**To be done:**
Render the data from the line containing "[Share on Reddit] (965, 547)" through the line containing "WP2Social Auto Publish (579, 1964)", both included, as a JSON list of strings with one string per line and blank lines left out.

**Given data:**
****************
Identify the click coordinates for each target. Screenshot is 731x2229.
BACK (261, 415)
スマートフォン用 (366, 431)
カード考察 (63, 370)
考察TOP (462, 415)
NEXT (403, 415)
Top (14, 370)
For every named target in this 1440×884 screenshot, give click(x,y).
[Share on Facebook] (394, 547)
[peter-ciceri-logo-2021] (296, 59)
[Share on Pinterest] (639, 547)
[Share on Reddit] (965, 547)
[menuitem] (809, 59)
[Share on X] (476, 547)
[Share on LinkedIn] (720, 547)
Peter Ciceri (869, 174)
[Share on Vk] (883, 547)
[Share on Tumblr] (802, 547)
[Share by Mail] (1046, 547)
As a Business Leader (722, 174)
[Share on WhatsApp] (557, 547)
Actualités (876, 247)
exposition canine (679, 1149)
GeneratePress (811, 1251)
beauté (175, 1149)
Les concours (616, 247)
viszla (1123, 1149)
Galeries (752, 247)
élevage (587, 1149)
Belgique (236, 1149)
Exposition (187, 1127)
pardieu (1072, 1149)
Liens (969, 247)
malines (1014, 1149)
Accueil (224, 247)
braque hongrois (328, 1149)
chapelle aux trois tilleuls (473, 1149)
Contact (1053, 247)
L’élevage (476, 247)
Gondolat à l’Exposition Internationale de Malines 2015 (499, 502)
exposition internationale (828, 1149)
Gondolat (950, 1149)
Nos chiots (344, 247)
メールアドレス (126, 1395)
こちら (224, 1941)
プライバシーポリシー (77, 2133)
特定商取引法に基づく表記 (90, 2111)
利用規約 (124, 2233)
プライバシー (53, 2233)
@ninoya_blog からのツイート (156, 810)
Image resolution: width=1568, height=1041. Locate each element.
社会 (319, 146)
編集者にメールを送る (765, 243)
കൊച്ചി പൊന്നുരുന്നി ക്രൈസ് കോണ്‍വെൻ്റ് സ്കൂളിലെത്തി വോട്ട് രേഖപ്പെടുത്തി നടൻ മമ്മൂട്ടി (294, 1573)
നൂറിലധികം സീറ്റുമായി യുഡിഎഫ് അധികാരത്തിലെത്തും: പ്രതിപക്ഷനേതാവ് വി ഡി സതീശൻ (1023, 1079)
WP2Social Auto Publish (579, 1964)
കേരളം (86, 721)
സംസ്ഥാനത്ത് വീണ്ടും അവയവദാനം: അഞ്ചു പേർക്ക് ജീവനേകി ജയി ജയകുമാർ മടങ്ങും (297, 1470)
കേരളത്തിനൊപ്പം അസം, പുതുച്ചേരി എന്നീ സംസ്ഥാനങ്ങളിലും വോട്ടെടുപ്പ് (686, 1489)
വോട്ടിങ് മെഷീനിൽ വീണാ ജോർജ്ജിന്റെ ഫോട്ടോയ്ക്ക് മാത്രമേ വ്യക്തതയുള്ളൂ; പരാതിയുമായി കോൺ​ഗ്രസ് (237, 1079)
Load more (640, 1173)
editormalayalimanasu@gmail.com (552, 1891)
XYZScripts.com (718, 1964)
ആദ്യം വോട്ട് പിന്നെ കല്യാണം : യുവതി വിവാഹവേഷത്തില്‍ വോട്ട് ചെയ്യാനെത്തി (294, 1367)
****************
**Complete output:**
[
  "[Share on Reddit] (965, 547)",
  "[menuitem] (809, 59)",
  "[Share on X] (476, 547)",
  "[Share on LinkedIn] (720, 547)",
  "Peter Ciceri (869, 174)",
  "[Share on Vk] (883, 547)",
  "[Share on Tumblr] (802, 547)",
  "[Share by Mail] (1046, 547)",
  "As a Business Leader (722, 174)",
  "[Share on WhatsApp] (557, 547)",
  "Actualités (876, 247)",
  "exposition canine (679, 1149)",
  "GeneratePress (811, 1251)",
  "beauté (175, 1149)",
  "Les concours (616, 247)",
  "viszla (1123, 1149)",
  "Galeries (752, 247)",
  "élevage (587, 1149)",
  "Belgique (236, 1149)",
  "Exposition (187, 1127)",
  "pardieu (1072, 1149)",
  "Liens (969, 247)",
  "malines (1014, 1149)",
  "Accueil (224, 247)",
  "braque hongrois (328, 1149)",
  "chapelle aux trois tilleuls (473, 1149)",
  "Contact (1053, 247)",
  "L’élevage (476, 247)",
  "Gondolat à l’Exposition Internationale de Malines 2015 (499, 502)",
  "exposition internationale (828, 1149)",
  "Gondolat (950, 1149)",
  "Nos chiots (344, 247)",
  "メールアドレス (126, 1395)",
  "こちら (224, 1941)",
  "プライバシーポリシー (77, 2133)",
  "特定商取引法に基づく表記 (90, 2111)",
  "利用規約 (124, 2233)",
  "プライバシー (53, 2233)",
  "@ninoya_blog からのツイート (156, 810)",
  "Image resolution: width=1568, height=1041. Locate each element.",
  "社会 (319, 146)",
  "編集者にメールを送る (765, 243)",
  "കൊച്ചി പൊന്നുരുന്നി ക്രൈസ് കോണ്‍വെൻ്റ് സ്കൂളിലെത്തി വോട്ട് രേഖപ്പെടുത്തി നടൻ മമ്മൂട്ടി (294, 1573)",
  "നൂറിലധികം സീറ്റുമായി യുഡിഎഫ് അധികാരത്തിലെത്തും: പ്രതിപക്ഷനേതാവ് വി ഡി സതീശൻ (1023, 1079)",
  "WP2Social Auto Publish (579, 1964)"
]